(Photo credit: Alpen Badgett, Piano Fingers Hand Clapping Games; Juror’s Honorable Mention)
Children have a unique sense of bodily abandonment that sadly dissipates as we age. This lack of concern for our physical selves is regained seemingly only in sleep. Alpen Badgett’s Piano Fingers Hand Clapping Games demonstrates that a portrait does not rely on the presence of a face, that a gesture – a curled fist, a pensive toe – speaks volumes about the character of the figure in question.
(Photo credit: Leigh Anne Langwell, “Drift”; Juror’s Selection)

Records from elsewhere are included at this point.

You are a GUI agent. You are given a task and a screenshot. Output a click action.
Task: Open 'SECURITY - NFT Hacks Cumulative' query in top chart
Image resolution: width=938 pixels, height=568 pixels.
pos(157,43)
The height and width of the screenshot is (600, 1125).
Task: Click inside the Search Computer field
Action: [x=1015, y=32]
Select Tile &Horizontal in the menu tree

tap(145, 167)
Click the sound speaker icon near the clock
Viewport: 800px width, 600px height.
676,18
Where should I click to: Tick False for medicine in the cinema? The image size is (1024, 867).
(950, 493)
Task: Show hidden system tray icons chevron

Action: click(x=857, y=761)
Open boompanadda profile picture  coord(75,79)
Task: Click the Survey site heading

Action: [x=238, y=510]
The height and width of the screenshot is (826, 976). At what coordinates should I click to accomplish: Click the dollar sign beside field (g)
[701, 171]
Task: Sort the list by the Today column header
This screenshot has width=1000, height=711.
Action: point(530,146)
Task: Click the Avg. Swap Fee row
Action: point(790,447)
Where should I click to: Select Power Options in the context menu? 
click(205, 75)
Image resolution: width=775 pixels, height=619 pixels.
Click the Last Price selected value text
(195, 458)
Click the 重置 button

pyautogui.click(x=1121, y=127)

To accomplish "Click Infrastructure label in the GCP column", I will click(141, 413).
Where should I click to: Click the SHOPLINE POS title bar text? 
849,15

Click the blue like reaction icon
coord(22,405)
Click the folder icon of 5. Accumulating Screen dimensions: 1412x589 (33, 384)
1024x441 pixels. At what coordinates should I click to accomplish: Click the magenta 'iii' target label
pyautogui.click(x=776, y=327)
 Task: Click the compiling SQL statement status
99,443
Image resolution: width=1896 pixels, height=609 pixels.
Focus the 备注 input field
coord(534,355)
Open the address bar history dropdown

Leigh Anne Langwell’s photograms burst across the paper surface like so many dying stars and exploding galaxies, the stuff of science fiction or microscopic cellular analysis – either/or would fall in line with Langwell’s thinking.
My professional background in biological and medical imaging has had a considerable impact on my artistic process. My earlier work was specifically concerned with the historical conventions of scientific imaging that often appeared in outdated scientific texts from the late nineteenth and early twentieth centuries.
What I found interesting were the outmoded conventions of logic that dictated how the information was presented in relationship to a body of presumed facts that were either no longer valid or had simply ceased to exist outside of their own obsolete relationships. When the context of these images ceased to adequately inform them, fact became rather pliant metaphor that called into question the veracity of the nature of observation and the presumed objectivity of both the observer and the scientific document itself.